Thanks to this U.S. states’ support and investment by the European Union and Japan in their own countries, four programs have emerged that are planning clinical trials in the next few years using dopamine neurons derived from PSCs for use in neuron replacement therapy for PD .
Although their goals for clinical use of the neurons are very similar, the starting materials for making those neurons are different for the four programs. Two of these programs, in the European and in New York State, are each using different established hESC lines. The group in Japan plans to use a single line of iPSCs, which are identical in developmental potential to hESCs, but are made from human skin cells by reprogramming technology developed 10 years ago.
The fourth group, in our laboratory in California, is different from the others in one important aspect: it is a personalized therapy, in which we generate iPSCs from each patient and will transplant immunologically matched neurons. This means that there are no costs or potential side effects from giving the patients immunosuppressive drugs.
A question I often hear is, if using a patient’s own cells will avoid immunosuppression, why would anyone use unmatched hESCs or iPSCs? The answer lies in history, science, and economics.
The historical reason is simple: hESCs were the only PSCs available before widespread adoption of improved iPSC technologies, especially nonintegrating reprogramming methods, so projects launched before about 2012 were necessarily or logically based on hESCs.
While the choice of hESCs is fixed in history, the scientific and economic issues in use of iPSCs are more fluid.
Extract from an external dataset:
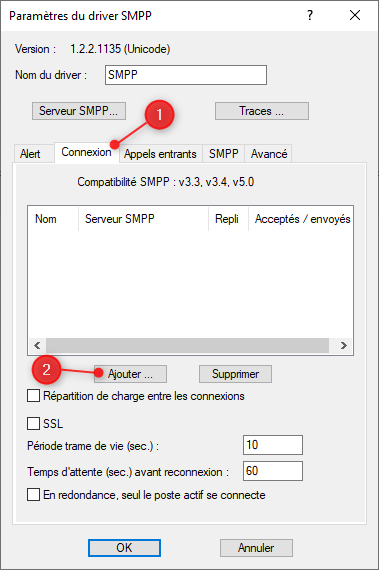
Task: Click the horizontal scrollbar track of the list
Action: (187, 345)
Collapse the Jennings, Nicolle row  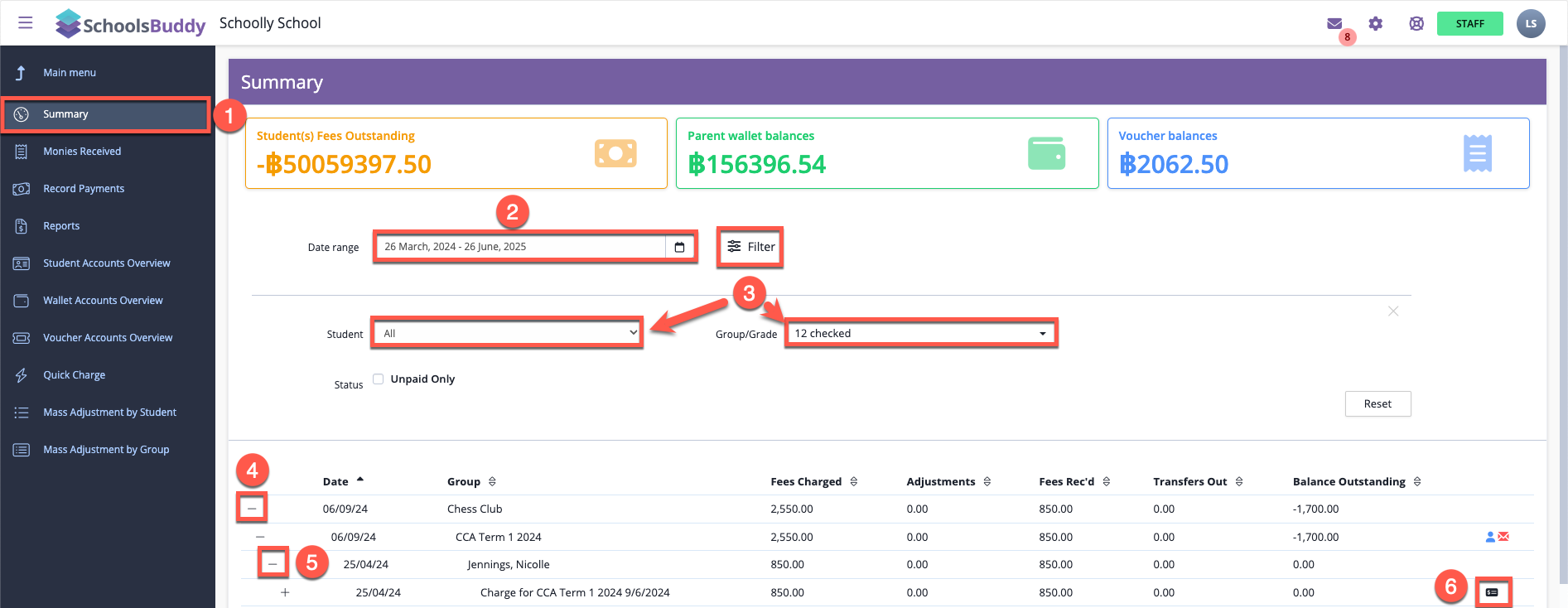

Most of the scientific issues have already been solved by research that has taken place in the last 5 years. iPSCs have been shown to be functionally identical to hESCs, and a fear that reprogramming cells to iPSCs would lead to mutations has been overcome by results of whole-genome sequencing studies .
Since autologous transplantation requires an iPSC line from every patient, it has been necessary to develop improvements in differentiation protocols that were originally designed for a single hESC line. We now have methods that reliably produce high-quality dopamine neurons from iPSCs from every patient. We have also introduced genomics-based quality control assessments to ensure the consistent quality and genomic integrity of transplant-ready cultured cells.
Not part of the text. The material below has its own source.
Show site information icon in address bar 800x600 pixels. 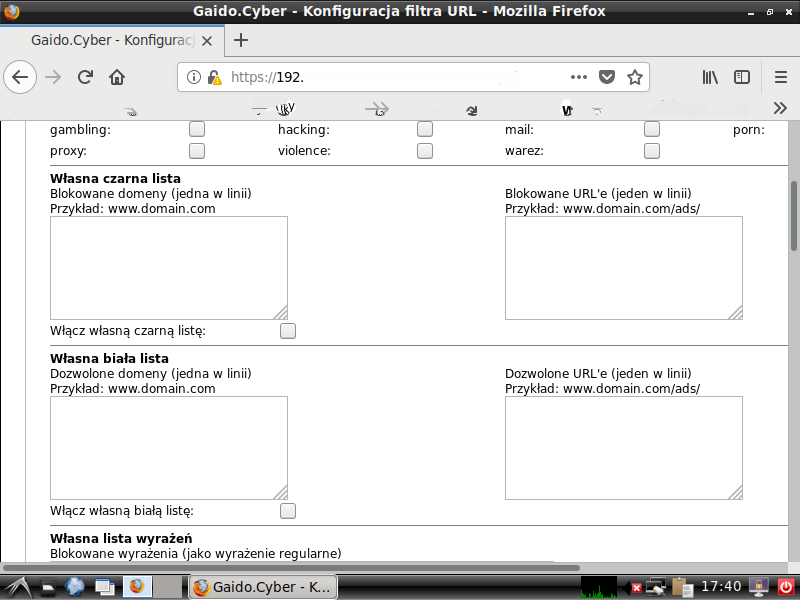click(x=194, y=77)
The concerns about the economic issues associated with personalized therapy have diminished with the success of immunotherapy (CAR-T) for cancer. These therapies are currently custom designed using cancer patients’ own T cells. The great upfront cost, several hundred thousand dollars for production of modified T cells from each patient, is mitigated by the fact that it is often effectively a cure for previously incurable cancers, and that there are no further costs for cancer therapy in those patients who recover.
We hope to begin a clinical trial by the end of next year, 2019, and our current efforts are focused on producing data for regulatory agencies that will assure them of the safety and efficacy of the autologous dopamine neurons. We have made iPSCs from each of the 10 patients in the initial trial and developed strict release criteria for the cells used for transplantation. We expect the cost of treating each patient to be high, but no higher than current CAR-T therapies, and as immunosuppression will not be required, the costs of posttransplant care will be far less than for the unmatched cell approaches. If we are successful, the restoration of health to people living with PD will be priceless.